After Hurricane Katrina, New Orleans replaced all its public schools with charter schools. A new book recovers the decades of work the storm disrupted.

Jesse Chanin, postdoctoral fellow and research facilitator at Tulane University, would like a word. Delving into local and state archives, conducting over fifty interviews, and interrogating the forces that “eviscerated” New Orleans public schools, Chanin provides an excellent history of the people who made the system work, anchored its communities, and never failed to advocate for its students. Building Power, Breaking Power: The United Teachers of New Orleans, 1965-2008 (UNC Press, 2024) makes important contributions to the fields of labor history, education history, Southern history, African American history, and urban histories of neoliberalism.

Telling the full story of the largest teachers’ union in Louisiana and one of the strongest in the South, Chanin provides an important bridge between civil rights unionism and social movement unionism in the mid-to-late twentieth century. Her attention to UTNO’s “bargaining for the common good,” in which unions organized with communities to fight simultaneously for racial and economic justice, corrects any misguided attempts to undervalue teachers’ unions in the South, Black women’s activism in the labor movement, and Black-led institution building in the post-civil rights era.
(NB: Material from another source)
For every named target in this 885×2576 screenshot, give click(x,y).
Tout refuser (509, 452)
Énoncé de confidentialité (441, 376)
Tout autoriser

Chanin offers a nuanced analysis of how elite powerbrokers infused with anti-labor, anti-democratic, and anti-Black animus gained momentum through an education reform movement in the 1990s and targeted public institutions in the lead-up to the storm.

A core theme of Building Power is the entrenched conflict between labor and capital, and under state deregulation, capital’s “creative destruction,” or in this case, privatization, of a public school system. Private management, high-stakes testing, colorblind policies, consumer-choice vouchers, merit-based pay, and crucially no unions—key elements of the “neoliberal education reform agenda,” as Chanin frames it—undermined UTNO’s ability to fight for an equitable redistribution of public resources. Still, UTNO held off privatization for decades, even notching significant wins through collective bargaining agreements, community-backed strikes, and worker-led institutions. Katrina, however, destroyed this tenuously negotiated stalemate.

Chanin resists wading too deeply into the aftermath. Instead, Building Power is just that, a history of Black-led, interracial institution building in the decades prior to the storm, one that seems to have been publicly forgotten, politically maligned, or, like so much else after the deluge, simply erased. The book begins in 1965 when the American Federation of Teachers Local 527 launched its first campaign for collective bargaining. Founded originally in 1937 by Black educators (a rich history in its own right), Local 527 launched the first teacher’s strike in the South in 1966, a three-day action backed by the national AFT. In 1969, the local struck again, holding a nine-day picket line that galvanized teachers, students, parents, and the community. After the district entered a faculty desegregation plan in the early 1970s, Local 527 merged with a majority-white local to form UTNO, then pressured the school board with interracial mobilization and finally won its collective bargaining agreement in 1974.